Implicit in the piece is another set of questions concerning the political utility of such weapons. Unstable, revisionist states, such as Iran and North Korea, seek such weapons for purposes of regime prestige or to create the space for an aggressive foreign policy which could at some point involve the use of large-scale conventional force and/or proxies to foster their respective regional-strategic ambitions.  Big revisionist states with third and fourth generation nuclear weapons, such as China and Russia, see them as leitmotifs of power and of national influence.  Even the US and France maintain some belief that nuclear weapons have a political utility beyond a purely deterrent role.

Of the established Nuclear Weapons States only Britain has a significant part of the political class that believes Britain’s deterrent should be scrapped because of cost and/or for the sake of ideological purity.  However, at no point in the British debate has there been or is there any real sense of the strategic value of the British nuclear deterrent.  Worse, Schulte warns that the political devaluation of nuclear weapons is only likely to increase and much of that devaluation driven by the most parochial of political conceits. 

To be fair, those that espouse unilateral disarmament also espouse a a legalistic rather than a power concept of international politics.  Much of the political Left in Britain believes (not unreasonably) that scrapping Trident would strengthen arms control regimes such as the Nuclear Non-Proliferation Treaty (NPT).  They can certainly point with some conviction to the paradoxical hypocrisy of the Nuclear Weapons States who as recently as the 2010 NPT Review Conference re-affirmed their determination to “achieve and maintain a world without nuclear weapons”. However, a further British retreat into a legalistic foreign and security policy would take place just at the moment power is making a big comeback.  

Another ‘reality’ implicit in Schulte’s argument is that given the contemporary state of world politics general and comprehensive nuclear disarmament is as unlikely as nuclear weapons being disinvented.  Therefore, those that advocate scrapping the British nuclear deterrent fail to understand that their arguments about morality are irrelevant and their arguments about cost valueless.  By unilaterally disarming Britain would a) signal a final and irrevocable British retreat from strategic influence and realism; b) demonstrate a profound strategic malaise at the heart of the Western unity of effort and purpose; c) tip the balance of power in favour of states which are led by people it is reasonable to assume are less rational about the appalling, horribleness of nuclear weapons.  In other words, if Britain unilaterally scraps its deterrent it would help make nuclear war more not less likely.

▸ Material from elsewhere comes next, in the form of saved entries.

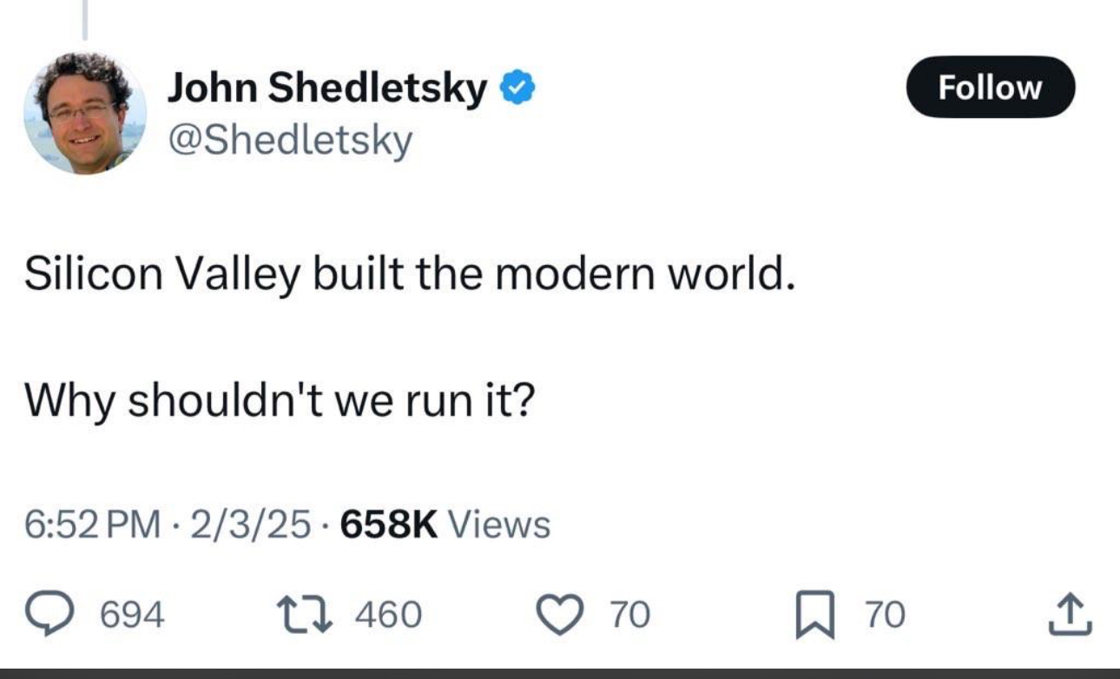
Task: Click the gray thread line above the avatar
Action: click(x=84, y=19)
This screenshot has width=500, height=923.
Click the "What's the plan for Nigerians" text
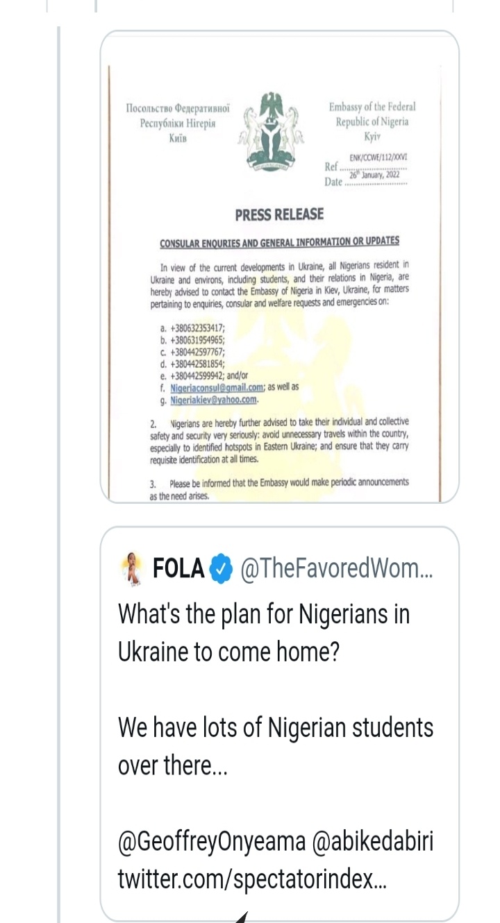coord(264,614)
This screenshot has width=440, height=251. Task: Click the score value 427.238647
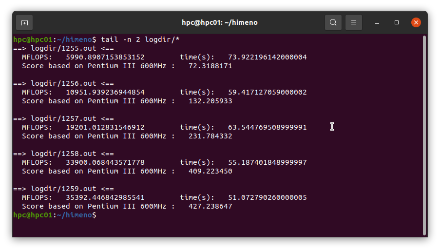(210, 206)
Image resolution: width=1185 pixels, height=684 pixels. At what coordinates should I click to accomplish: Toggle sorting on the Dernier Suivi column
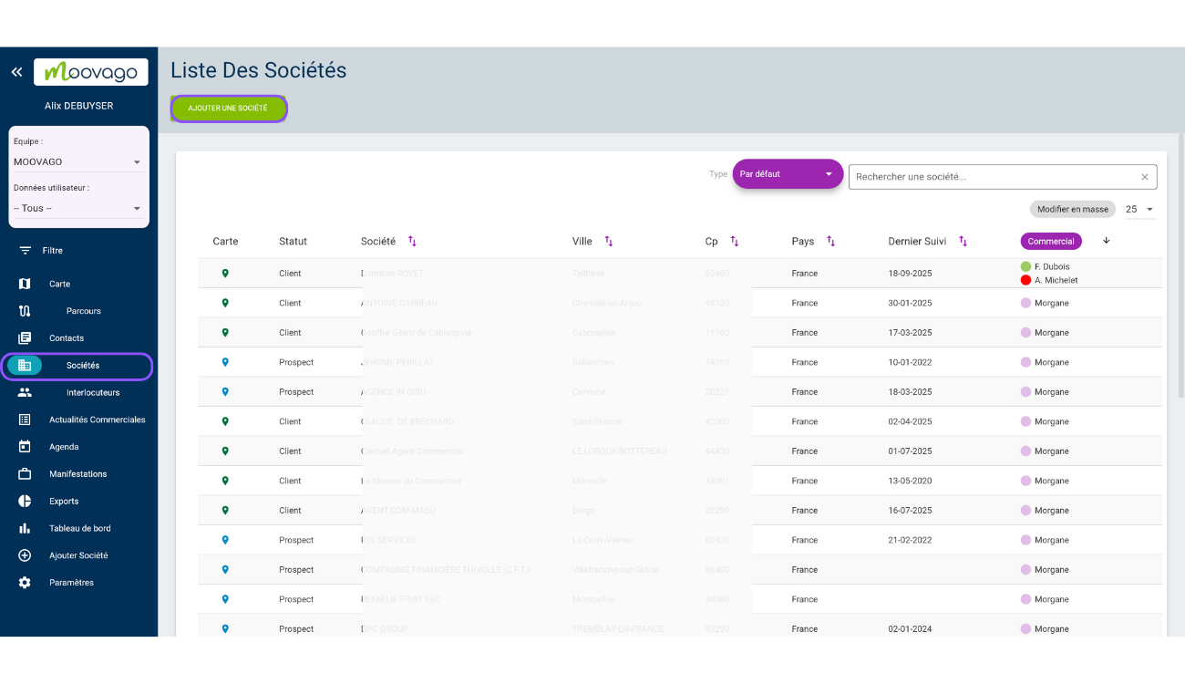pyautogui.click(x=963, y=241)
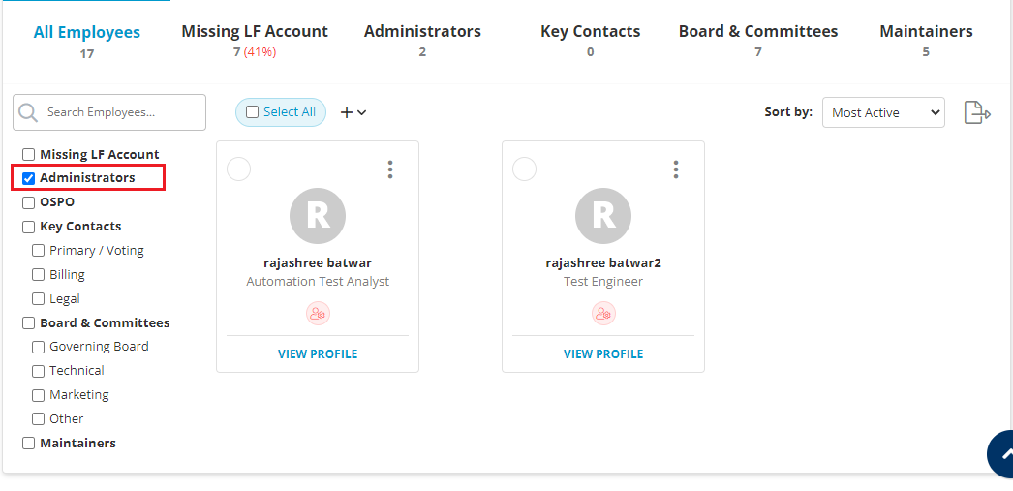The image size is (1013, 491).
Task: Open three-dot menu on rajashree batwar card
Action: 390,169
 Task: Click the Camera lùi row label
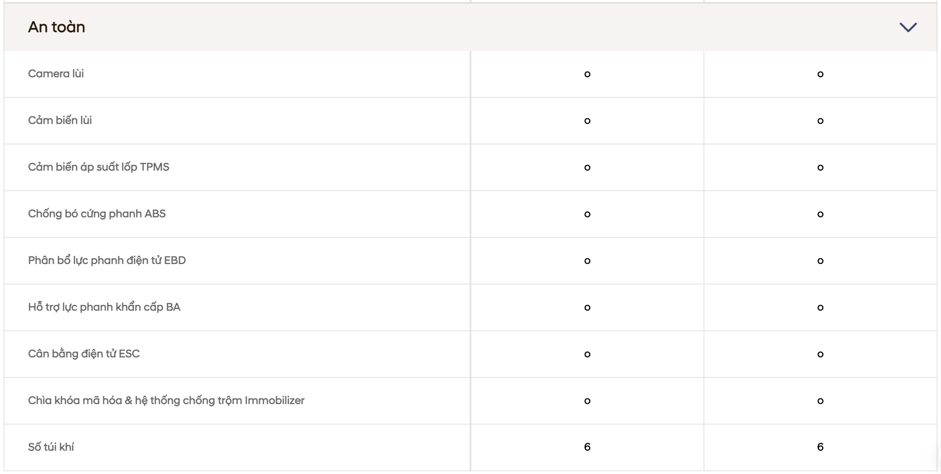point(56,74)
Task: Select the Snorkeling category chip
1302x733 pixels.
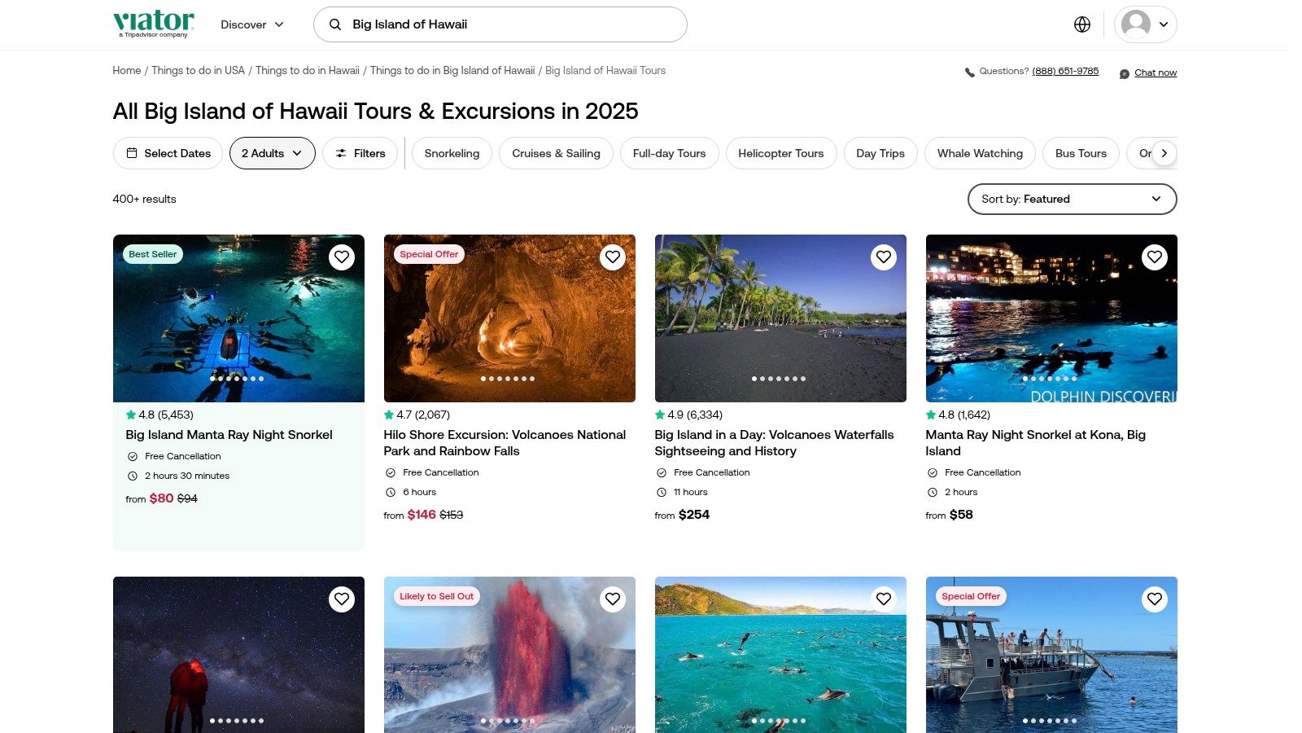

Trident is in fact a metaphor for Britain’s role in the world, much like most British politicians are a metaphor for leadership.  Those who believe Britain is a serious power in a dangerous world tend to believe that Britain must retain a minimum deterrent as an ultimate agent of stability.  Those who believe Britain should abandon such weapons believe the UK has little or no independent, international role to play anymore beyond the self-satisfying disbursement of copious amounts of British taxpayer’s money in the form of aid. 

Given the world into which Britain and the West is moving it would be utter folly at this moment to abandon the British nuclear deterrent on a whim without a proper assessment of the strategic implications and its impact on friend and foe alike.  Such an act would also reveal (yet again) the extent to which much of Britain’s political class lacks any understanding of the real world or of the role a state as powerful as Britain could and should aspire to play.